Abro los ojos, el despertador impertinente quiere hacerse notar, se niega a que lo ignore y yo quisiera estamparlo, no me quiero levantar, cada día me cuesta más levantarme, se está calentito entre las sabanas, tengo tan pocas razones por las que atreverme a sacar un pie de entre ellas y notar el frío que me espera fuera, pero aun así me levanto con la idea de un café que me reconforte, como si un café fuese a ser la solución a mi vida, bueno, al menos durante cinco minutos si que lo es, me gusta tomar la taza entre mis manos y sentir el calor, quiero meterme de nuevo a la cama, pero no, me dirijo a la cocina, pongo agua a calentar para el te que me llevo a la oficina en el termo, siempre se me consume el agua, oigo como burbujea pero no me muevo y se que se está consumiendo, me acerco, echo más agua y espero…

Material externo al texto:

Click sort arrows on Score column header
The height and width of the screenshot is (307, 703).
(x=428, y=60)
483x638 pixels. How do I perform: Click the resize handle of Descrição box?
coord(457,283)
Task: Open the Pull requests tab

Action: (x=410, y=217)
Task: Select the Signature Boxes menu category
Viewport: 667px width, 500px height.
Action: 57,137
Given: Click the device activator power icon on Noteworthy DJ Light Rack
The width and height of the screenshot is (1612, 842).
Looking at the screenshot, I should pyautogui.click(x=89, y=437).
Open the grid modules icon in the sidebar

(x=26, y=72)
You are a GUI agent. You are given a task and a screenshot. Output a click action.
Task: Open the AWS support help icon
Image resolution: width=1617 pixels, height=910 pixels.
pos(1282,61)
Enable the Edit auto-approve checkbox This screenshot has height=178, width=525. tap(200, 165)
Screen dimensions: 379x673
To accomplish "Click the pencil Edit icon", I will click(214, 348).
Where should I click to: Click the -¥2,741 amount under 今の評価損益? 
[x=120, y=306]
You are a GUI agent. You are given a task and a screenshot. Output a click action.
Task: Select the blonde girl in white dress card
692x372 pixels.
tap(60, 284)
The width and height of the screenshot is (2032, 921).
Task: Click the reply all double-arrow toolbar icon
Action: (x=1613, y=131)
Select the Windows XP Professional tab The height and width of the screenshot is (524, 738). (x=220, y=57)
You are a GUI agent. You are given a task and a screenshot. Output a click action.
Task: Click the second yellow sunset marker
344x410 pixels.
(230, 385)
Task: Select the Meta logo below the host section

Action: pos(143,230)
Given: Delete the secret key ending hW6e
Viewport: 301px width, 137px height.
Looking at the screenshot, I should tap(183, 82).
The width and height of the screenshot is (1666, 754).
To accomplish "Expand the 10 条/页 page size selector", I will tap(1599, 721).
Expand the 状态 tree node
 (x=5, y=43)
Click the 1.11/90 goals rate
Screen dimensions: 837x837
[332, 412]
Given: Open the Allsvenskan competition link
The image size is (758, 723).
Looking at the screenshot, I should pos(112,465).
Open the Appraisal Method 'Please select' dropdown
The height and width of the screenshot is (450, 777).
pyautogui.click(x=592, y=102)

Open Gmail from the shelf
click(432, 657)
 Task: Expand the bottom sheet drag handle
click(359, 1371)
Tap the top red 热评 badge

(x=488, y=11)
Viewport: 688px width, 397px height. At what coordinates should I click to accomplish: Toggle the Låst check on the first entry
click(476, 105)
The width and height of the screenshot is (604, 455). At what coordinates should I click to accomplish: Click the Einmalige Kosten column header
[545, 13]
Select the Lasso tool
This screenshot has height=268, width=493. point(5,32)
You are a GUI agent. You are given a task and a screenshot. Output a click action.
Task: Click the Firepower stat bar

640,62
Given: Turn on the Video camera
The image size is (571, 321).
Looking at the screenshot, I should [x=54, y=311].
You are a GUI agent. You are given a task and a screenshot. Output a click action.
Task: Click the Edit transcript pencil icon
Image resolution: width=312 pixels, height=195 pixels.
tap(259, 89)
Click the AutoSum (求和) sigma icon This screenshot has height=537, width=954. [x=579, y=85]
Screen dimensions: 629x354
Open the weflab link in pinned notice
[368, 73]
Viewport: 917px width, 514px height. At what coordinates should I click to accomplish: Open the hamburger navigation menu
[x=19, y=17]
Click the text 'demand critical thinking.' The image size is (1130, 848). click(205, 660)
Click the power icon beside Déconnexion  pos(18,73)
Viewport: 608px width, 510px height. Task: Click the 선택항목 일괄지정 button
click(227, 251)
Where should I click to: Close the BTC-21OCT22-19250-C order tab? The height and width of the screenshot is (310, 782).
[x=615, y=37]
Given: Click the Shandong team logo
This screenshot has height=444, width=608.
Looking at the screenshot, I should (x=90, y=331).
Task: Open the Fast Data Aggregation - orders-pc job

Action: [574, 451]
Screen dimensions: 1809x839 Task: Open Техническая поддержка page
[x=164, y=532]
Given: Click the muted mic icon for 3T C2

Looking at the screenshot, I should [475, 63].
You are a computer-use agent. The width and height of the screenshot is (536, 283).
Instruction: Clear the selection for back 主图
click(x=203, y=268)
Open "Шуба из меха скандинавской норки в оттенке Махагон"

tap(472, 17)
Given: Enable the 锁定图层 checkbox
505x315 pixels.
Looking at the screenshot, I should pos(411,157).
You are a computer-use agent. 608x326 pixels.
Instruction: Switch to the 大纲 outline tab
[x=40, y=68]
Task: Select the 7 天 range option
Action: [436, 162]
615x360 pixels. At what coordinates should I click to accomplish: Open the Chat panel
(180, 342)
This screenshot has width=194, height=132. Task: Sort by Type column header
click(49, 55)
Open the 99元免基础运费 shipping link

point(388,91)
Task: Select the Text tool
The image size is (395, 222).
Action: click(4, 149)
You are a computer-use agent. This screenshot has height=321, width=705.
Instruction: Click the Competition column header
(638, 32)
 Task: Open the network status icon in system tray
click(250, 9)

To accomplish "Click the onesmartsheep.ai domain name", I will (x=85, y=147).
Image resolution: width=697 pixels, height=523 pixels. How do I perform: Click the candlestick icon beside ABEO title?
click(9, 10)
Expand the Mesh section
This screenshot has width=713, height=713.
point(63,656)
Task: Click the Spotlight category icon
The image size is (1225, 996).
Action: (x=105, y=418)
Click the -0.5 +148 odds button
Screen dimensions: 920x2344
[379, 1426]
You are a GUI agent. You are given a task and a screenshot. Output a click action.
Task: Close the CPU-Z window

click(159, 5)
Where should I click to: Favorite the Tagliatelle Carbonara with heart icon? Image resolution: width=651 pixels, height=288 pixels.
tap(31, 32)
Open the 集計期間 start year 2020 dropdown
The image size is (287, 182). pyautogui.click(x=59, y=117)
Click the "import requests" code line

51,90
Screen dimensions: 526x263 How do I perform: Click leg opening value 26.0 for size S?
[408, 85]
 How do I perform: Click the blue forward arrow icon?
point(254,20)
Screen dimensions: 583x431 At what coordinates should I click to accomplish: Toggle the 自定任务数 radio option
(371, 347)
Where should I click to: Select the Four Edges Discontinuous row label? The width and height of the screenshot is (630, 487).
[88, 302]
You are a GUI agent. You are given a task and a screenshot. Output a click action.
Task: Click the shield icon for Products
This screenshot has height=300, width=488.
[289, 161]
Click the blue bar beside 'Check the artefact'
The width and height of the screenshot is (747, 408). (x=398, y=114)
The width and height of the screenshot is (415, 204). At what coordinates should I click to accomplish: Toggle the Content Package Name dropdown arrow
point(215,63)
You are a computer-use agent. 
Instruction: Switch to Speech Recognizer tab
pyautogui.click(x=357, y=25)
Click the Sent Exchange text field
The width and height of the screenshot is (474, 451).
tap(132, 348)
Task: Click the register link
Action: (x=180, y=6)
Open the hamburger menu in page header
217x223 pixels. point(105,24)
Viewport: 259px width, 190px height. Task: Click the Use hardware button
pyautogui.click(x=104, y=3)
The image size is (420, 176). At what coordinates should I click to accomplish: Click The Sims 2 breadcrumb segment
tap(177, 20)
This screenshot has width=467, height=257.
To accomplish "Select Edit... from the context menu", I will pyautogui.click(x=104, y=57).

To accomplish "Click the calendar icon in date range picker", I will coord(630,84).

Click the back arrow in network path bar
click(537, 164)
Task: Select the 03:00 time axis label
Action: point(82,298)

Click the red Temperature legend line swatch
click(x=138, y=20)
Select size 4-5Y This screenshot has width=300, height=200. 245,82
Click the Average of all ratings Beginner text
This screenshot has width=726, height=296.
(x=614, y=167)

Elegir la ropa que voy a llevar no suele ser un trabajo costoso, pero no quiero quitarme el pijama, se enreda entre mis brazos y mis piernas, se niega a ser desplazado a la percha de detrás de la puerta del baño. Sesión de maquillaje, a ciertas edades no puedes permitirte salir a la calle con la cara lavada y menos aun cuando el tono de tu piel es traslucido y todo el mundo te pregunta si estás enferma (si, me estoy muriendo por dentro, desapareciendo de dentro afuera, me gustaría gritarles) por suerte en 5 minutos he solucionado ese problema.
Preparo mi bolsa, tomo mi abrigo y salgo de mi hogar, un hogar de una sola persona no puede ser un hogar, bueno, tomo mi abrigo y salgo de mi casa fría, para caminar por una calle aun más fría, mirada al frente, paso decidido, por favor que todos los semáforos estén en verde… llegamos, solo falta tomar el ascensor que me suba al cielo, pero no, solo sube hasta la 4ª planta y ahí me quedo, saco mi ficha, entro por la puerta, doy los buenos día y me siento con mis pensamientos como cada día.











Creo que a todos nos cuesta levantarnos por la mañana. Yo ando buscando un motivo para levantarme cada día o una escusa para no hacerlo pero nunca me decido.
Puede que hoy te hayas quedado en la 4 planta en vez de subir al cielo pero si no lo intentas una vez tras otra nunca encontraras el ascensor mágico que te eleve al séptimo cielo. Así que mañana te toca soportar al despertador impertinente, tomar el café, prepara el te, vestirte, maquillarte y volver a probar. Quizá te sorprendas mañana, quizá…
Levantar por las mañnas es un verdadero coñazo, aunque evidentemente hay epocas mejores y peores, jeje
Yo pruebo todos los dias, hasta ahora con igual resultado, pero descuida que lo sigo intentando.
un besote
Siempre hay un motivo,un aliciente,una pequeña ilusión por la que levantarse cada dia.
Pon tu despertador 5 minutos antes y ya verás como lo encuentras!
Sino sigue con tu paso firme hacia delante sin mirar atrás y mañana o pasado mañana o al otro lo habrá.
Lo sé y lo sabes!!
Ah! y nosotr@s los que a diario o semanalmente estamos contigo,no es suficiente motivo?
Venga que tu puedes Pao!
Como si tú con esa carita necesitaras maquillaje para ir deslumbrando aunque sea de buena mañana!!!
Siempre hay un motivo para levantarse, aunque cueste verlo a esas horas … Es un día más, una oportunidad nueva.